Chicago, St. Louis & New Orleans R. R. v. Trotter

Campbell, C. J.,

delivered the opinion of the court.

The eighth and ninth instructions for the appellee should not have been given. They announced that if the fall of the plaintiff could have been averted by the skill or care of the defendant or its servants the plaintiff was entitled to recover. This made the defendant responsible, if by any precaution the mishap to the plaintiff might have been prevented, and although the jury was instructed at the instance of the defendant that it was not required of defendant to have persons at the entrance to the car to assist the plaintiff on and keep her from falling, it is manifest that the jury *423took license from the eighth and ninth instructions for the plaintiff to render a verdict which is clearly wrong. The evidence shows that the cars of the defendant were as well lighted as usual or necessary, and that the fall of the plaintiff was chargeable not • to any want of facilities for a safe entrance to the car, but to the haste and excitement incident to her first experience in entering a railroad car, and a misstep consequent on her confusion in her new situation.

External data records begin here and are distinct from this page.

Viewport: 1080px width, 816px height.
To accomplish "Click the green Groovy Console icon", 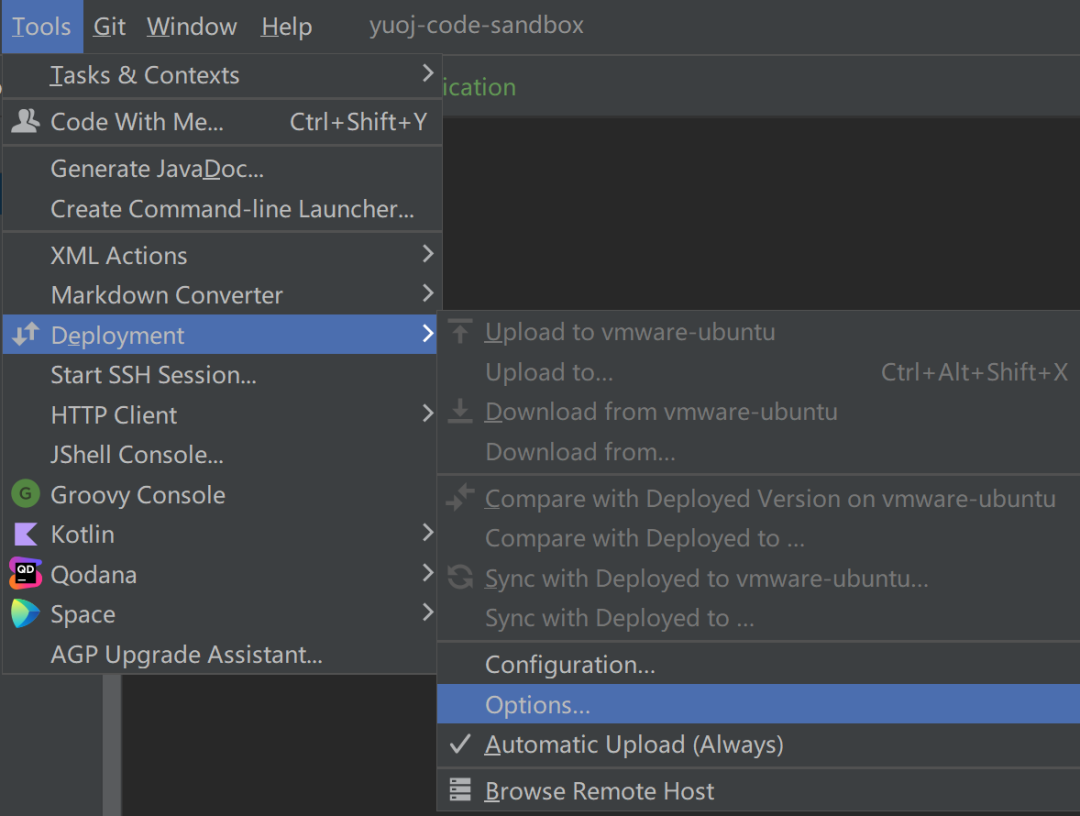I will point(25,494).
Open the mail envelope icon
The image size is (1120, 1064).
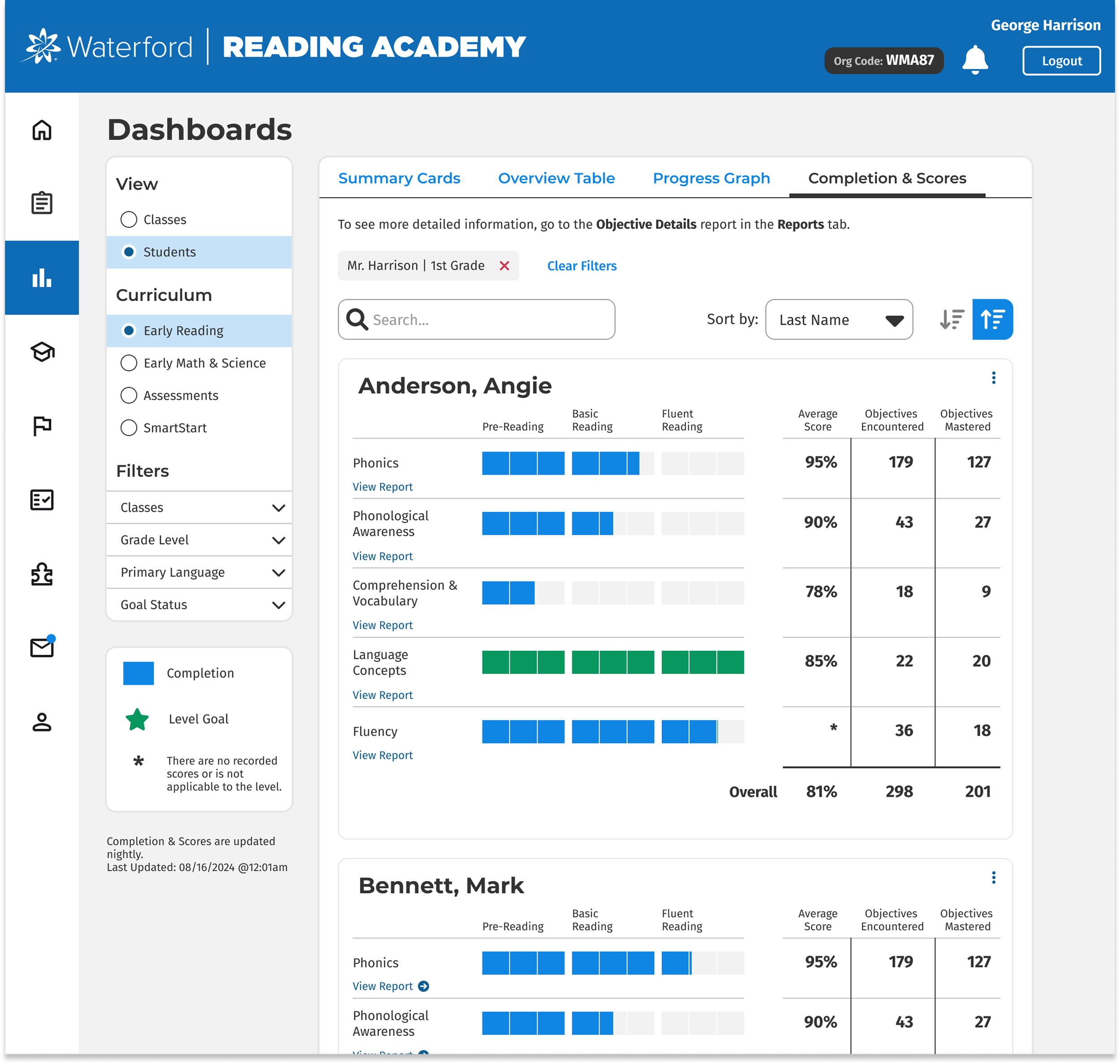(x=42, y=648)
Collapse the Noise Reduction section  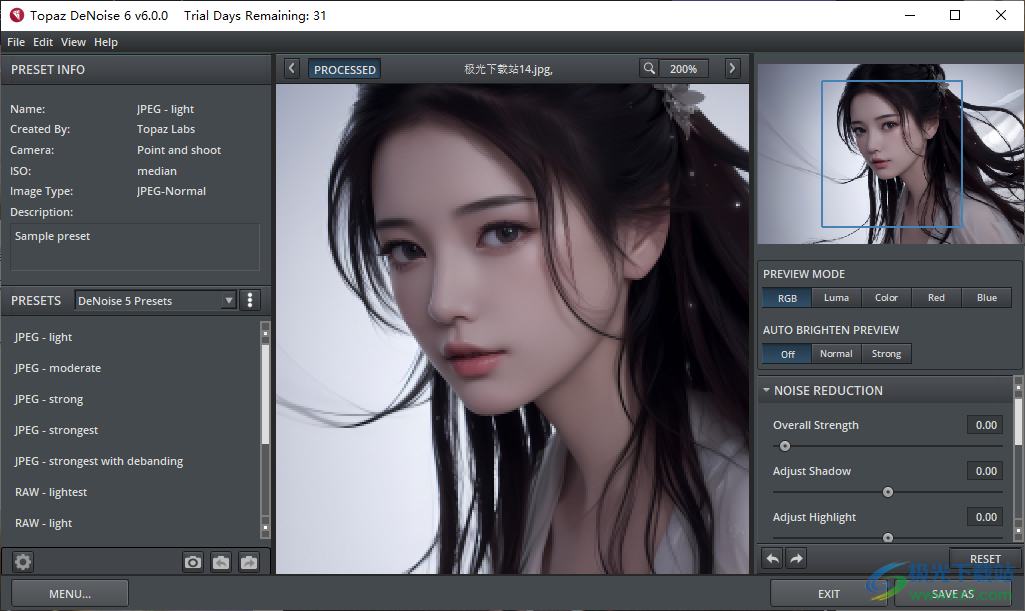pos(766,390)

The testimony fails to show any fault on the part of -the appellant on the occasion of the mishap of the appellee, and it would be spoliation through the aid of the law to permit a recovery by the appellee for the consequence of her own want of experience and care when no blame is imputable to the appellant with respect to her misfortune.

The testimony strongly suggests that this was her own view of the matter when it occurred, and that the idea of recovering damages for it was a subsequent conception, and originated not with her, but another.

Judgment reversed and new trial awarded.